Betty Medsger’s “The Burglary” is about those Americans who love and loved their country at that time, and how they committed themselves to its democratic ideals. Those burglars went public with their identities and their story forty years later.

After dinner, at table Tom McGrath asked her if she’d tell us how it all came about. And as it often is at the McGrath’s table, conversation ensued across and the length of the table. It’s more than just a dinner, or a literary evening: it’s everyone getting outside themselves into the world we are living in, and it’s very stimulating, exciting, and even controversial at times. A great evening.

PEN American Center is an association of 3,500 American writers working to bring down barriers to free expression worldwide. They now have associates in 78 countries working to help writers who are under attack or imprisoned for their works that annoy the powers that be.

Meanwhile, on a much lighter note in a kind of paradise (that also has not been overlooked in the past by trials and turbulence of human society), last Saturday night at the Round Hill Club, Montego Bay, Jamaica, they held their annual Sugar Cane Ball, a black tie affair that brought visitors (and frequent residents) from all over the world.

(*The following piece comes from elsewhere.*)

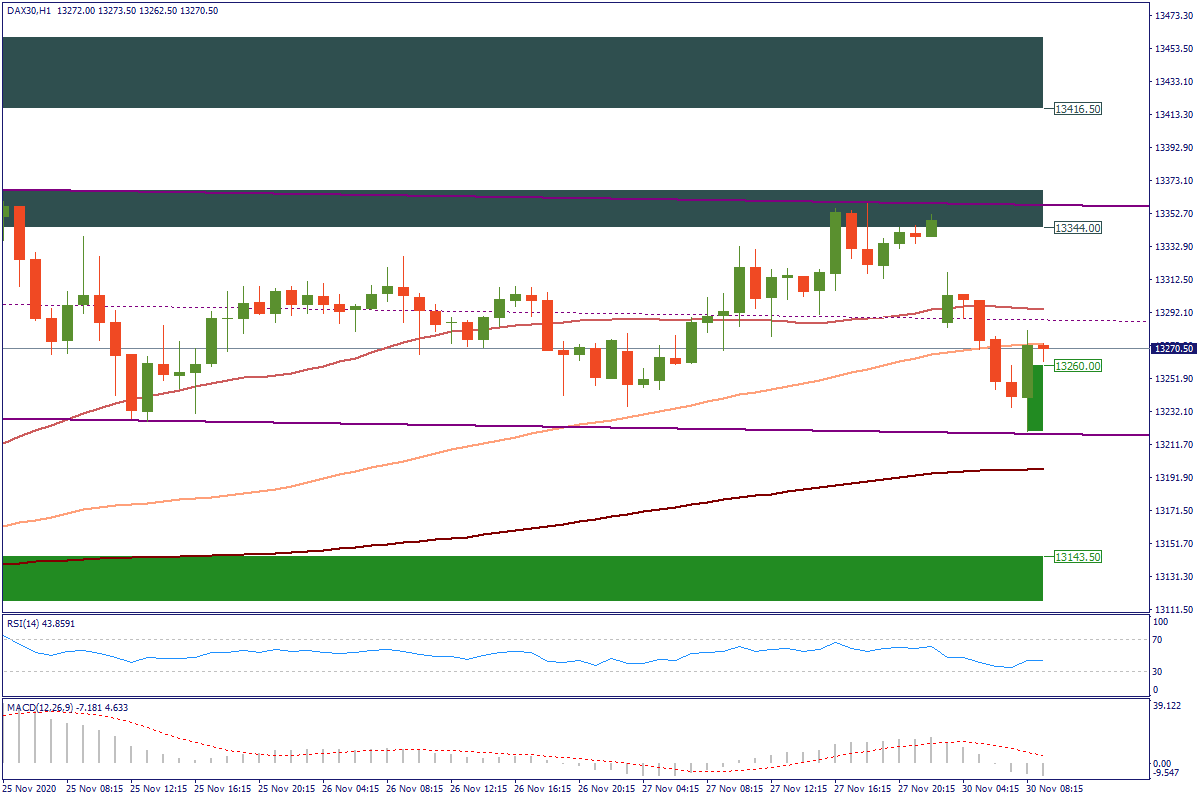Click the 13260.00 price level label
Viewport: 1200px width, 800px height.
coord(1078,366)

Ralph, Ricky, Lauren and David, Dylan and Paul, Andrew Lauren arrived at Round Hill in Montego Bay, Jamaica only minutes before the black tie Ball at the famous resort. The weather in New York, and a broken fuel line on Ralph’s plane caused the delay.

But that night under a big Caribbean moon, on the beach at Round Hill, several hundred dined on lobster, chicken, chocolate dessert and champagne at this year’s Black and White-themed Mask Ball after Truman Capote’s famous Ball at The Plaza Hotel in New York in 1966.

More than $250,000 was raised for the Hanover Charities. Among the guests and villa owners from all over the world were:  HRH Prince Michael of Kent, who was staying with Caroline St. George at her villa; Prince Michael’s cousin, Princess Elizabeth of Yugoslavia; Lord Charles Spencer Churchill and Sarah Goodbody. Ricky and Thomas Lloyd from Washington, D.C. (he is Bunny Mellon’s grandson); Nazee and Roddy Klotz (Partner of Brown Brothers Harriman in New York, and Chairman of Round Hill); Katrin Casserly, Daisy Soros, Jennifer Flanagan; Kay Pick from Beverly Hills; Jim Mitchell; Nan Brenninkmeyer; Nicole Dormeuill; Countess Gabrielle Hahn, from Germany, Philip Geier, Fahad, Azima, Adam and Mahnaz Bartos, Mary Jane and Glenn Creamer from Newport, Jamaican Ambassador, Brenda La Grange Johnson, Alexis Gregory from New York;Nigel Pemberton; Andrew Gordon; Julie and Hans Utsch; Edward and Patricia Falkenberg; Congresswoman Carolyn Maloney; Ned Brown; US Secretary of Commerce, Penny Pritzer and her husband Bryan Trauber; Ashley Leeds-Harland, Melissa  Matheson, former wife of Harrison Ford; Michele Rollins; and Round Hill Vice Chairman, Vanessa Noel.